** Opening Exercise materials block **

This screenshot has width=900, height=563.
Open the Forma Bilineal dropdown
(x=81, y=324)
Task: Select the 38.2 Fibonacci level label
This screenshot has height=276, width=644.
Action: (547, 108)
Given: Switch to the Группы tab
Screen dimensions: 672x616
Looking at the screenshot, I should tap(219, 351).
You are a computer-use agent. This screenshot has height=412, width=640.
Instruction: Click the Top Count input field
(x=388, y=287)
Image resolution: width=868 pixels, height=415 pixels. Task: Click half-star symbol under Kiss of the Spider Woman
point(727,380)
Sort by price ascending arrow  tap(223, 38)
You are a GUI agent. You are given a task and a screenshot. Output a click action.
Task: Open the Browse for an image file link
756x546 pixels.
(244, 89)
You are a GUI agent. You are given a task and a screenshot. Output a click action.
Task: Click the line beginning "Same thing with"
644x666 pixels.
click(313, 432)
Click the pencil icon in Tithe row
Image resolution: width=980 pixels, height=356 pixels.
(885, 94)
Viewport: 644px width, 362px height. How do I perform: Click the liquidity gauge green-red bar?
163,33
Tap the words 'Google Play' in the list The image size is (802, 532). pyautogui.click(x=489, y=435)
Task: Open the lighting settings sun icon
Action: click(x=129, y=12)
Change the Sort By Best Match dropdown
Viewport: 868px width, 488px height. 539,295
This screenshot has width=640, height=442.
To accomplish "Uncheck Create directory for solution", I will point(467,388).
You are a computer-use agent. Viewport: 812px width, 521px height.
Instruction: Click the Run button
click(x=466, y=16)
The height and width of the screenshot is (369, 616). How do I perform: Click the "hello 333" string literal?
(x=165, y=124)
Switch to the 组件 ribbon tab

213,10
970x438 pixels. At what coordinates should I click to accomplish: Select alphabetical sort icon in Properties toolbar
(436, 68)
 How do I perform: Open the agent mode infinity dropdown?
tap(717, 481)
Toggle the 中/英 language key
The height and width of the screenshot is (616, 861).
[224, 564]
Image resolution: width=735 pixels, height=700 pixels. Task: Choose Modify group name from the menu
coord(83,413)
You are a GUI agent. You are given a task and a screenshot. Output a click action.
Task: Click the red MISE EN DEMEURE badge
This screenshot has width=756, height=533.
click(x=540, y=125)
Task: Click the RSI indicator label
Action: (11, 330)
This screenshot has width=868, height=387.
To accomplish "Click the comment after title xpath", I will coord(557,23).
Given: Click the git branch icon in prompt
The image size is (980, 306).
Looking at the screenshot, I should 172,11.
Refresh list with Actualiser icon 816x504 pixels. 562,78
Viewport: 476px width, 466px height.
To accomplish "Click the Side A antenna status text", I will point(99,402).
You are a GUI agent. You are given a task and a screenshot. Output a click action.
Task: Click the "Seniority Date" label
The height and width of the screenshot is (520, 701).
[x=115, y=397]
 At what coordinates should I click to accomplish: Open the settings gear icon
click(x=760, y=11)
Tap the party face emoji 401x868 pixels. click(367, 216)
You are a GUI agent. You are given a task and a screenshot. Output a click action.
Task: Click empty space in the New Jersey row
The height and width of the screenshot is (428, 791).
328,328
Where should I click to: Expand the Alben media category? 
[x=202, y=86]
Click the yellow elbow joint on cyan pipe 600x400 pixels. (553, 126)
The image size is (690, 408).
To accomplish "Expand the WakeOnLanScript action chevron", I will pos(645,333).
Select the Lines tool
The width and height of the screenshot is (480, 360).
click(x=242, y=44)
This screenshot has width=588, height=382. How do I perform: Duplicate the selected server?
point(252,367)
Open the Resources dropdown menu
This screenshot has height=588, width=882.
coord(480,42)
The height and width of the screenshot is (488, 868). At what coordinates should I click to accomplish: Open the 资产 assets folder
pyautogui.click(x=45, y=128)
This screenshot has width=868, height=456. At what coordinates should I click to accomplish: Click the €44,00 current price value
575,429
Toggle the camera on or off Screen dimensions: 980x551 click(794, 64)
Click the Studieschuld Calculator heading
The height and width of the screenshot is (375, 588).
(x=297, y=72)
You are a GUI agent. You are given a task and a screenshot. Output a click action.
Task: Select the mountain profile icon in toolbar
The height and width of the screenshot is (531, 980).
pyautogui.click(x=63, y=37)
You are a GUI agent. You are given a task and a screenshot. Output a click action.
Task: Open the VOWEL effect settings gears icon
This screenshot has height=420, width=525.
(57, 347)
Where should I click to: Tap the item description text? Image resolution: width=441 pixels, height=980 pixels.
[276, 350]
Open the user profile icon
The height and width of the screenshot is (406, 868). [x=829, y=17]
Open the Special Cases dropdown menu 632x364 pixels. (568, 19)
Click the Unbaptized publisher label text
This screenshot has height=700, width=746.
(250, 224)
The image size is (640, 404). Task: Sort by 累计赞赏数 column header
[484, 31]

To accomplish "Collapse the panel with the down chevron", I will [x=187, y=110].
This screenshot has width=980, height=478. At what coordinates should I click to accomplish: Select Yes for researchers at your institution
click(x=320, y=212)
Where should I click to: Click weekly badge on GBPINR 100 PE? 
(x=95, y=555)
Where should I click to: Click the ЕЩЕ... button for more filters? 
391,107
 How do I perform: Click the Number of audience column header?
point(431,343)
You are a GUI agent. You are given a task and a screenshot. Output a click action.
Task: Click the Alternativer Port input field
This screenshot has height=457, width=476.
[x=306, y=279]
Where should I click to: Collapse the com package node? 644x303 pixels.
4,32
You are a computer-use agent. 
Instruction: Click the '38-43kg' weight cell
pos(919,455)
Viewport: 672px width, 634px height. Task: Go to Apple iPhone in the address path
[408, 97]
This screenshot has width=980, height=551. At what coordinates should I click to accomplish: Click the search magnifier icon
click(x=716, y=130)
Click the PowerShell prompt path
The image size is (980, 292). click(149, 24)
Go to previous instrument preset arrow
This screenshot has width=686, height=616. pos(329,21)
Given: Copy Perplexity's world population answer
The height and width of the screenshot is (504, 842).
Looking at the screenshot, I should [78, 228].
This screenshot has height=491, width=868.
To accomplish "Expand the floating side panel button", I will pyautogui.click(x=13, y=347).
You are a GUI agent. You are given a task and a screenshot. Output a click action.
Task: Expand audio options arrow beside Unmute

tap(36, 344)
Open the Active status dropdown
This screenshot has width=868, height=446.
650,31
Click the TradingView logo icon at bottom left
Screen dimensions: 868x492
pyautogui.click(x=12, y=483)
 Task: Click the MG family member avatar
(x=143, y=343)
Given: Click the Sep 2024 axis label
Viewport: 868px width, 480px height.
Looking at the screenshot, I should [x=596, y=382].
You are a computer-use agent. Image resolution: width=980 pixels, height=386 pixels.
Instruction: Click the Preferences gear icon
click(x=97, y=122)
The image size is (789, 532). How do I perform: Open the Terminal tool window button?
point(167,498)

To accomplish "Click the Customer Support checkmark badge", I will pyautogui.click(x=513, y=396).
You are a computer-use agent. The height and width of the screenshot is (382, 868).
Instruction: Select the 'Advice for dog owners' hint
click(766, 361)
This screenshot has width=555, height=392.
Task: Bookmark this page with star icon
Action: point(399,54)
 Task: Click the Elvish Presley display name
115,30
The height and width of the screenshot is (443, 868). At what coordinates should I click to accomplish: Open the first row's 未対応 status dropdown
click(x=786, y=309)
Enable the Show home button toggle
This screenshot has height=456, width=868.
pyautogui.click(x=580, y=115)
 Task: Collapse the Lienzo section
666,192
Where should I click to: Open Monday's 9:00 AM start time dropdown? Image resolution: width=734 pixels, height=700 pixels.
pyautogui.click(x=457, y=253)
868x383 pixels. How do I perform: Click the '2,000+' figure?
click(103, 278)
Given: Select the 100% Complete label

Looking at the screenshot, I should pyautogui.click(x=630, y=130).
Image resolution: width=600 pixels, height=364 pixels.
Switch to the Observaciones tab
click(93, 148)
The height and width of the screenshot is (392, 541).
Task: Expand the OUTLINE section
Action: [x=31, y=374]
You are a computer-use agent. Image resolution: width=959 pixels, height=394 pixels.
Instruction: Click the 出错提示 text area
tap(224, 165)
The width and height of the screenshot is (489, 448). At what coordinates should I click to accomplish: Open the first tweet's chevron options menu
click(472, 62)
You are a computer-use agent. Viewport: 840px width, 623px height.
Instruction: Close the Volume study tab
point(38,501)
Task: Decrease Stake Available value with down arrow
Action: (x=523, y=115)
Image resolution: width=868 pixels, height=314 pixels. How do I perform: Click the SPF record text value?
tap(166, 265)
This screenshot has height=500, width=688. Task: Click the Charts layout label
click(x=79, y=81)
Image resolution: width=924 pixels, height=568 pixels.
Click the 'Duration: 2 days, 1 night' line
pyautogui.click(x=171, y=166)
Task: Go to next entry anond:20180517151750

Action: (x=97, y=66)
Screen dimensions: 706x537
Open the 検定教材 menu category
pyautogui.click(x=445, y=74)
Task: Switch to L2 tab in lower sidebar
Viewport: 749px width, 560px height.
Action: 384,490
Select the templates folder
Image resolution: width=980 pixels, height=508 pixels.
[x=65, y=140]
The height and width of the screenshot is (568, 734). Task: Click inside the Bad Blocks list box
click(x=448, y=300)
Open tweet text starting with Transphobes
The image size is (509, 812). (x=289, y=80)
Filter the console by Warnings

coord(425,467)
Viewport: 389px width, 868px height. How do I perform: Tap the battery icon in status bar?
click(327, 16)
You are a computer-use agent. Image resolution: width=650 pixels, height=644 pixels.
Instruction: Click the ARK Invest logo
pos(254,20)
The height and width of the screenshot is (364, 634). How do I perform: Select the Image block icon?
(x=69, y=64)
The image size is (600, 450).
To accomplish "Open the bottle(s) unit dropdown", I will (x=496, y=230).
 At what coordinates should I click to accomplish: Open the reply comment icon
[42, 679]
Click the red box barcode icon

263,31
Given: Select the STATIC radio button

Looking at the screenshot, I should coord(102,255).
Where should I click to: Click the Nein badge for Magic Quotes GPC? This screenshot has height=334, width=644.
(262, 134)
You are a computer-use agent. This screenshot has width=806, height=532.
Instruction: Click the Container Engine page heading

** Closing Exercise materials block **

_About this exercise_:
Among the records, find every line with the word "panel" and copy it.

_Solution to this task_:
To accomplish "Collapse the panel with the down chevron", I will [x=187, y=110].
To accomplish "Expand the floating side panel button", I will pyautogui.click(x=13, y=347).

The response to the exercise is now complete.